The kitchen foodtech hub, con sede a Ashdod, una cittadina a Sud di Tel Aviv, investe dai 500mila ai 700mila dollari in startup del settore agroalimentare come Deep learning robotic, una società che ha messo a punto dei robot in grado di inserirsi nella catena di produzione di una azienda agroalimentare in modo veloce. O come BactuSense, che ha brevettato un test per individuare la presenza di batteri patogeni all'interno di un campione di cibo.
Nell'incubatore le startup passano attraverso un processo di crescita della durata di diciotto mesi che viene disegnato sulle esigenze particolari della nascente impresa. Chiunque può fare richiesta per entrare. "Una cosa che valutiamo molto positivamente sono i progetti che fanno della sostenibilità uno dei valori portanti. Ad esempio stiamo investendo in una startup che sta sviluppando un metodo di allevamento industriale degli insetti per la produzione di farine proteiche ad uso alimentare".
Ogni giorno nel paese quattro società aprono i battenti e due chiudono. In Israele il fallimento di una giovane impresa non è un problema, anzi. Rappresenta una risorsa perché gli imprenditori hanno fatto esperienza ed è probabile che quando fonderanno una nuova startup o entreranno in una azienda già consolidata porteranno con loro il bagaglio di esperienze che hanno vissuto e, si spera, non commetteranno gli stessi errori.

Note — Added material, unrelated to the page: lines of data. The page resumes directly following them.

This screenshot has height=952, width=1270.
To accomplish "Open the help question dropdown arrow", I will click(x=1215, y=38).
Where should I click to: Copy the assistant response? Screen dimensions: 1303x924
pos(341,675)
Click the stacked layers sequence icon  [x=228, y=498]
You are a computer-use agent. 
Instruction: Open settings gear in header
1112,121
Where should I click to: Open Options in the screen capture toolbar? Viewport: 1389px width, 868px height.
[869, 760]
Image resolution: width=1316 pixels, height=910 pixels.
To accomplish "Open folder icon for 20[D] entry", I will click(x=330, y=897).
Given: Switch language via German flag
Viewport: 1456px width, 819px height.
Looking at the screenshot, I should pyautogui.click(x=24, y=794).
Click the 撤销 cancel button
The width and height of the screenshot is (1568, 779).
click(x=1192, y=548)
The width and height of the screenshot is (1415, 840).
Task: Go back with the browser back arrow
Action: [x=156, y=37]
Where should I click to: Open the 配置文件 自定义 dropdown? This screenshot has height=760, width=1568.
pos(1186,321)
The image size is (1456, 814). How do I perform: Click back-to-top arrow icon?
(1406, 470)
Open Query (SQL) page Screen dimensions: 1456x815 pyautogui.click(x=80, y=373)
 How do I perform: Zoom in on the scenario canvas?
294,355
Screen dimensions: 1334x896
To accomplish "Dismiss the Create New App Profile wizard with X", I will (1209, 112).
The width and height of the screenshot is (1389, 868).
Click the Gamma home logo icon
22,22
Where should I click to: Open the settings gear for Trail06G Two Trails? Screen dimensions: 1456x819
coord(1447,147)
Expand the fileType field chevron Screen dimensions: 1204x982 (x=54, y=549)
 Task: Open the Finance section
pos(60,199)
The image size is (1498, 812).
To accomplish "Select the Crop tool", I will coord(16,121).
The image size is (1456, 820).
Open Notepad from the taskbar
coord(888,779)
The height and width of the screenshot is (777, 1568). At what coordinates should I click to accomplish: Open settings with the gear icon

"Il concetto di fallimento è diverso in Israele piuttosto che in alcuni Stati europei", puntualizza Zaidman. "Qui non sei un fallito se hai fondato una azienda e ti è andata male, sei solo uno che ha avuto il coraggio di provarci. Ci possono essere mille fattori che hanno portato alla morte della startup: magari l'imprenditore ha avuto una buona idea, ma il suo manager ha operato male. Magari i capitali non erano sufficienti, la tecnologia sviluppata era troppo avveniristica o non ha trovato riscontro sul mercato. L'importante è provarci, sempre".